- **PROBLEM DESCRIPTION**: The answer is to be an exact copy of the lines below running from the line with "Click the Market Messages icon" down to the line with "Click the Bank Balance amount cell", both ends included, and nothing more.

- **RECORDS TO PROCESS**:
┏━━

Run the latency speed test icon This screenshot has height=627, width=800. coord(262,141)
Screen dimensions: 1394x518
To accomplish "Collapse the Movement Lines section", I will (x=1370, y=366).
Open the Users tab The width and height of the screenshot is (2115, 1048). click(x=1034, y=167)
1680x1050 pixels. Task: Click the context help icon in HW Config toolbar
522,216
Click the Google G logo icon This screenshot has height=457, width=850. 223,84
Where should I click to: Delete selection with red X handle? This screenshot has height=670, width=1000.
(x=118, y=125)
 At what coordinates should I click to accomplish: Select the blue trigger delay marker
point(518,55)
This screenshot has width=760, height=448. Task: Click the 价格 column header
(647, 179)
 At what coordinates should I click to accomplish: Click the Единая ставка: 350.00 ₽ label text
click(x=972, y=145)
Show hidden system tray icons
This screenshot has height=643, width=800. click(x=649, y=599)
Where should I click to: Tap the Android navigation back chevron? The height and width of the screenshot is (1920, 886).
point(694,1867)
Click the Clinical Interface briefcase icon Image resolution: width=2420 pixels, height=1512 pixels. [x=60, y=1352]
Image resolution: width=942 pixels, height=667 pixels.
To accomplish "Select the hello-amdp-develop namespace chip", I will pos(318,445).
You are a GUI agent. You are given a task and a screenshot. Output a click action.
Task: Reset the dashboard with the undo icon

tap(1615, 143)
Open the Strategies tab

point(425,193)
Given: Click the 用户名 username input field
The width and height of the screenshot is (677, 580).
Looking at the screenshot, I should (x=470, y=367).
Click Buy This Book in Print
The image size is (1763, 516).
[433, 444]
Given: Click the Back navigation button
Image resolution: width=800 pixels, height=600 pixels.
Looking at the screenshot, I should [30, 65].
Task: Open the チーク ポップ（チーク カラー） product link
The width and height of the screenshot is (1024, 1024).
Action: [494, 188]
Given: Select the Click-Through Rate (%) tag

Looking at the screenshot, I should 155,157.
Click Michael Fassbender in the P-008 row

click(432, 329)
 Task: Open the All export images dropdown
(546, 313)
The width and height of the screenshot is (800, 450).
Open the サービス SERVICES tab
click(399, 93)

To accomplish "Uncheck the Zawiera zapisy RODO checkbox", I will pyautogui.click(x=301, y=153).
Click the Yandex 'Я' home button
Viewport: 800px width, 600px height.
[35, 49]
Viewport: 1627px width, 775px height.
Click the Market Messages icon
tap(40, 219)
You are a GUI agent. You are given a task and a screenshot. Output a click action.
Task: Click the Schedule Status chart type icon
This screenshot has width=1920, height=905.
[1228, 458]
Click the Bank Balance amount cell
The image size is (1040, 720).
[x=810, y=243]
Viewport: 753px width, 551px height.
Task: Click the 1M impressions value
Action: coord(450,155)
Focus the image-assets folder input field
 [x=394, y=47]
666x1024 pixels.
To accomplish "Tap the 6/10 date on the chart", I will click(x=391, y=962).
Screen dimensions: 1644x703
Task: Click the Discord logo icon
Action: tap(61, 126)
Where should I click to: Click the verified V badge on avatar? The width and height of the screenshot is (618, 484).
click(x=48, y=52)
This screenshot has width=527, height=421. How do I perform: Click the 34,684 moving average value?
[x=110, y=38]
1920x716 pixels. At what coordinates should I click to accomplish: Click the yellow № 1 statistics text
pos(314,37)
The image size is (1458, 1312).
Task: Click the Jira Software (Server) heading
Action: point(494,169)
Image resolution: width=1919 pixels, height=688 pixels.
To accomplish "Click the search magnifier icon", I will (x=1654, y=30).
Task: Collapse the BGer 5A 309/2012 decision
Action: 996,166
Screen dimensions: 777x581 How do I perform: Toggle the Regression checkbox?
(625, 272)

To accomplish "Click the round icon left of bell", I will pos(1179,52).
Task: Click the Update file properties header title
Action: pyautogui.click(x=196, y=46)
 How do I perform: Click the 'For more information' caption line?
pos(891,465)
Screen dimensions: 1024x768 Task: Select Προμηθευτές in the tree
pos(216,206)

┗━━

- **OUTPUT OF THE TASK**:
Click the Market Messages icon
tap(40, 219)
You are a GUI agent. You are given a task and a screenshot. Output a click action.
Task: Click the Schedule Status chart type icon
This screenshot has width=1920, height=905.
[1228, 458]
Click the Bank Balance amount cell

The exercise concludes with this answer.